Records from a data source

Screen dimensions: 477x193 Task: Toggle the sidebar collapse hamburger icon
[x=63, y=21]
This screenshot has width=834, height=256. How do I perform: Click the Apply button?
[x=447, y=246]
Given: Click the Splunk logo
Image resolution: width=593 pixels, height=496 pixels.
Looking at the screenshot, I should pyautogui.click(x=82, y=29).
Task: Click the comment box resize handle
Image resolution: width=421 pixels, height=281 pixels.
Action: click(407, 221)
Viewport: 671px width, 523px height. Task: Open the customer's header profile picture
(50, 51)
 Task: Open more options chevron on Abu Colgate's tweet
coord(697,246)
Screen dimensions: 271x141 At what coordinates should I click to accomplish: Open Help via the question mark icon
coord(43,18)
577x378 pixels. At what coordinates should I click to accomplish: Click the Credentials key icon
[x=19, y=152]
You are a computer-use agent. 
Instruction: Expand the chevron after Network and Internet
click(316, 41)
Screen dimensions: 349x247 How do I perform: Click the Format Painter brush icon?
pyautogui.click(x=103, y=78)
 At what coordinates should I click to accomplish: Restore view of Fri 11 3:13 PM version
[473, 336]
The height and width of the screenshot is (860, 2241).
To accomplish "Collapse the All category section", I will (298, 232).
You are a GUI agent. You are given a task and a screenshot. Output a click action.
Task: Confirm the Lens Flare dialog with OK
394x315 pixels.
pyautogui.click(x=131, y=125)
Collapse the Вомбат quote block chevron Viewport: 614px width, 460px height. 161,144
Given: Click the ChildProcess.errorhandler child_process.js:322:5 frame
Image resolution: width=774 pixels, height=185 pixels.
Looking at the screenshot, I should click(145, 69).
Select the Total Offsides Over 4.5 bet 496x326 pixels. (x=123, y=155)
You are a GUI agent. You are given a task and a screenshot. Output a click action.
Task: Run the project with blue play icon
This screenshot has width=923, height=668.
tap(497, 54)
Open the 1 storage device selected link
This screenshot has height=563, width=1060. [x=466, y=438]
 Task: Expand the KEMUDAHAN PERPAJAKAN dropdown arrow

Exercise requirements:
All of the data shown above should be printed exactly as given.

Result of the exercise:
Screen dimensions: 477x193 Task: Toggle the sidebar collapse hamburger icon
[x=63, y=21]
This screenshot has width=834, height=256. How do I perform: Click the Apply button?
[x=447, y=246]
Given: Click the Splunk logo
Image resolution: width=593 pixels, height=496 pixels.
Looking at the screenshot, I should pyautogui.click(x=82, y=29).
Task: Click the comment box resize handle
Image resolution: width=421 pixels, height=281 pixels.
Action: click(407, 221)
Viewport: 671px width, 523px height. Task: Open the customer's header profile picture
(50, 51)
 Task: Open more options chevron on Abu Colgate's tweet
coord(697,246)
Screen dimensions: 271x141 At what coordinates should I click to accomplish: Open Help via the question mark icon
coord(43,18)
577x378 pixels. At what coordinates should I click to accomplish: Click the Credentials key icon
[x=19, y=152]
You are a computer-use agent. 
Instruction: Expand the chevron after Network and Internet
click(316, 41)
Screen dimensions: 349x247 How do I perform: Click the Format Painter brush icon?
pyautogui.click(x=103, y=78)
 At what coordinates should I click to accomplish: Restore view of Fri 11 3:13 PM version
[473, 336]
The height and width of the screenshot is (860, 2241).
To accomplish "Collapse the All category section", I will (298, 232).
You are a GUI agent. You are given a task and a screenshot. Output a click action.
Task: Confirm the Lens Flare dialog with OK
394x315 pixels.
pyautogui.click(x=131, y=125)
Collapse the Вомбат quote block chevron Viewport: 614px width, 460px height. 161,144
Given: Click the ChildProcess.errorhandler child_process.js:322:5 frame
Image resolution: width=774 pixels, height=185 pixels.
Looking at the screenshot, I should click(145, 69).
Select the Total Offsides Over 4.5 bet 496x326 pixels. (x=123, y=155)
You are a GUI agent. You are given a task and a screenshot. Output a click action.
Task: Run the project with blue play icon
This screenshot has width=923, height=668.
tap(497, 54)
Open the 1 storage device selected link
This screenshot has height=563, width=1060. [x=466, y=438]
 Task: Expand the KEMUDAHAN PERPAJAKAN dropdown arrow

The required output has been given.